A lively panel of leaders in the space industry took on the question of how the U.S. can keep its edge in space with competitors nipping at our heels. In fact, argued one panelist provocatively, we might actually want to take a few notes from adversaries.
The panel was moderated by The Aerospace Corporation VP Defense Strategic Space Jamie Morin, who began with a high level lightning round: What is one thing the government can do to accelerate the space industrial base? You get one and only one vote.
"We need to be more like China," began Dave Cavossa, President of the Commercial Space Foundation (CSF) — getting a laugh from the room as he expanded on the idea. (He joked: "If anybody wants to be president of CSF, next week's a good time.")
"The Chinese are moving very, very quickly to overtake the United States when it comes to space dominance," he explained. "They're building the infrastructure on the ground, the spaceports, the launch pads. They're investing in satellite manufacturing and payload processing facilities all across the country. They have set a singular focus on beating the United States in space, and they can do that, in communism and a centrally planned economy, in a way that we can't."
Cavossa's point was well taken by the panel: dominance in space isn't determined by ideology, but by execution. And right now, he argued, China is doing what the U.S. can't, or won't.
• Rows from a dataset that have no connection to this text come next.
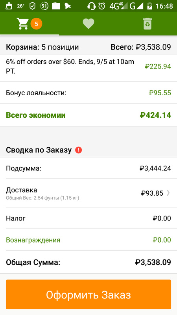Tap the circled 51 notification icon
The width and height of the screenshot is (177, 315).
(x=44, y=6)
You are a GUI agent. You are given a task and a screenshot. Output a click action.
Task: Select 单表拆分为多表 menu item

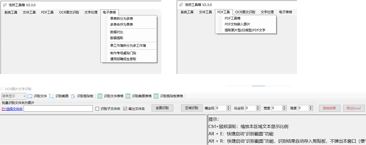click(x=122, y=19)
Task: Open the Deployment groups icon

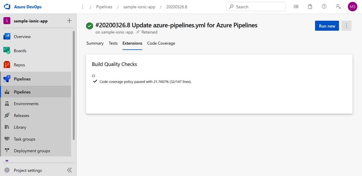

Alyssa Goessler, VP at AE Industrial Partners, noted that while money is flowing to the sector, she doesn't always see clear shared incentives between investors and government entities.
AIAA President Clay Mowry concurred: "Industry's good at doing investing in the things they think they can get a return on invested capital in the five to ten year horizon. But in terms of mobility in space and the space environment, we need sustained development in some of the core technologies that are going to get us there. Those are more ten, even twenty-year time horizons. Developing fundamental technology is where we need to push."
Cavossa pointed out that this type of work is where the U.S. historically excels: going "from zero to one," as opposed to "from one to X," which is where he suggested is China's chosen expertise at present.
Goessler noted that the talent pipeline is still in dire need of maintenance, and not just pure STEM.
"I love engineers, I'm marrying one soon. They're great. But we also need welders! And we need the people putting all of these parts together. We need to be attracting these talent bases and fostering them over time," she said. "I feel like we've kind of seen this movie before, looking back at the Apollo era: as the budget for NASA decreased from its peak in the sixties, we lost institutional knowledge, we lost talent, and suppliers closed."
Mowry agreed, but suggested that space is arguably the hotter sector over tech these days, a reversal of a decade ago, which increases the talent pool. He recalled working with college students taking novel, AI-based approaches to space problems that deeply impressed him and implied the new generation is well equipped to join the space enterprise.